Saqib, I'm damned glad you are hanging around this little circle of online friends. I find you an interesting and intelligent fellow and I have to say that I respect your opinions a great deal. As you know, I spent a great deal of time in the Middle East, among Muslims and found them to be warm and wonderful people in the majority and I don't forget those who took me into their homes. But like Nathan said, it is imperative that the silent majority speak up. For America, the bearded face of Osama Bin Ladin has become the face of Islam. It's time for Muslim's to take back their religion from the fanatics (oh, and yes I agree the same is true for Christians here in America).

Random Michelle K said...

I wanted to second what Jim said.

The Silent Majority exists for all groups. The vast majority of Christians aren't Jim Bakker or Oral Robertson, yet those are the individuals we hear about.

The majority of Republicans aren't like Rush Limbaugh, Sean Hannity or that other obnoxious freak. But those are the ones we heard about.

The average person isn't motivated to stand up and make themselves a target, so it ends up that the wingnuts end up being the voice or the face of the group. When instead we should be looking for calm rational moderates to be the faces of your groups. (i.e. the Dalai Lama.)

It's like the theory of airline crashes. People think airplanes are dangerous even though they're safer than cars. Why? Because a single airline crash makes worldwide news, while fatal car wrecks hardly make the news.

It's not that the media is biased in this, it's simply that the unusual and different are what stick out.

And because no one wants to hear a news story about how many planes landed safely today.

Anonymous said...

*feels all bubbly inside*

@Jim: Ahlan wahsalan, Ya Habibi!

I don't mean to be a boob and I know that this isn't the place but the novel that I wrote tries to cast Islam in a different light.

You can access the webiste for the book via my blog just click the "Activate Neo Project" link. Yeah I know the site looks crappy, sue me.

Also if I were to add to my thoughts on Obama's speech. I would tell you that I like how he remains humble. He knows campaign workers don't join the team because of him but because they want to work towards social change. He simply enables them.

Anonymous said...

It is true that the extremist minority eclipses the silent majority in the public eye on almost any continuum. I personally have a hard time embracing or acknowledging any part of my residual Christian faith because of my strongly negative reaction to the religious right.

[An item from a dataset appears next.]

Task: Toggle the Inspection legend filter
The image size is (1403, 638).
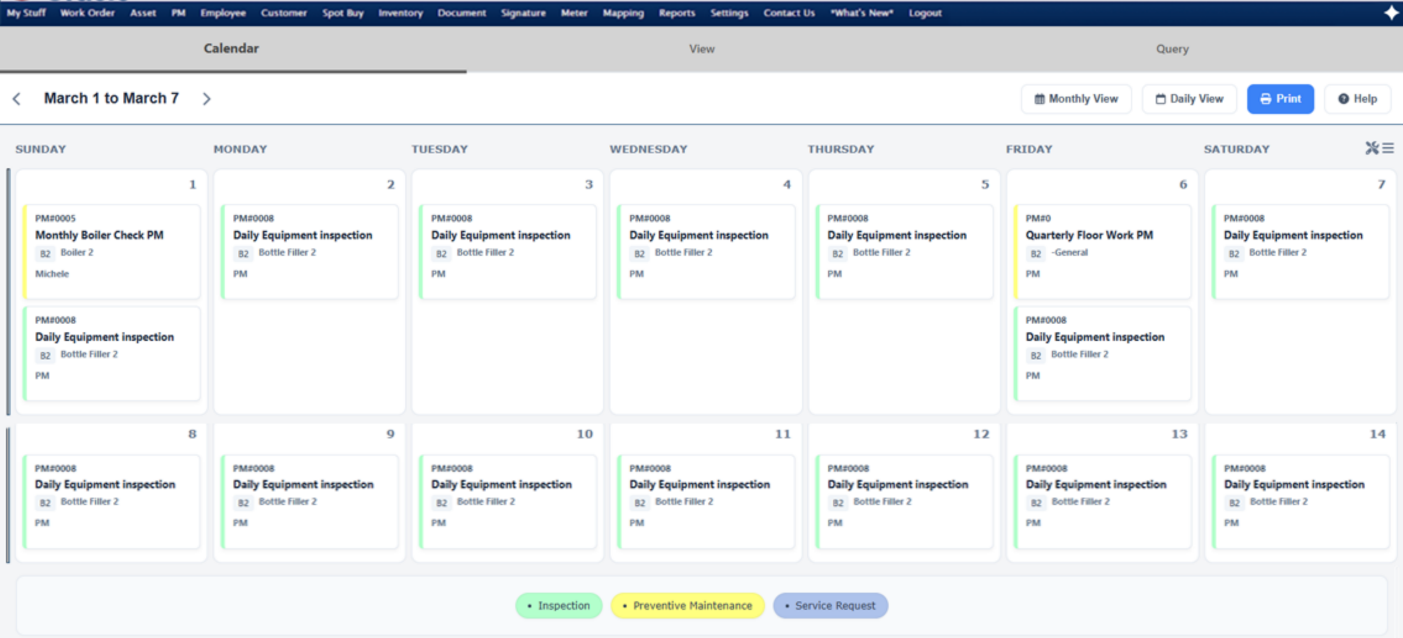Action: point(559,606)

Saqib, I'm glad too that you're commenting and contributing to some of these blogs! At the risk of sounding naive, I think your perspectives & information about your culture are fascinating.

Nathan, I did finally read the text of Obama's speech, although I didn't have time to listen. He's a good orator, I may go back when I do find a spare half hour. I agree, I'm very, very impressed with the man's vision, integrity, loyalty, and insightful honesty.

Steve Buchheit said...

Even as a supporter of Clinton I think Obama did an excellent job with this speech. Earlier in the campaign I had the opinion that he wouldn't be able to handle all the mud the right would throw at him (style wise, how the media would portray it, what the response from the right would be, etc) . After this speech, and the reception of the speech, I'm starting to change that opinion.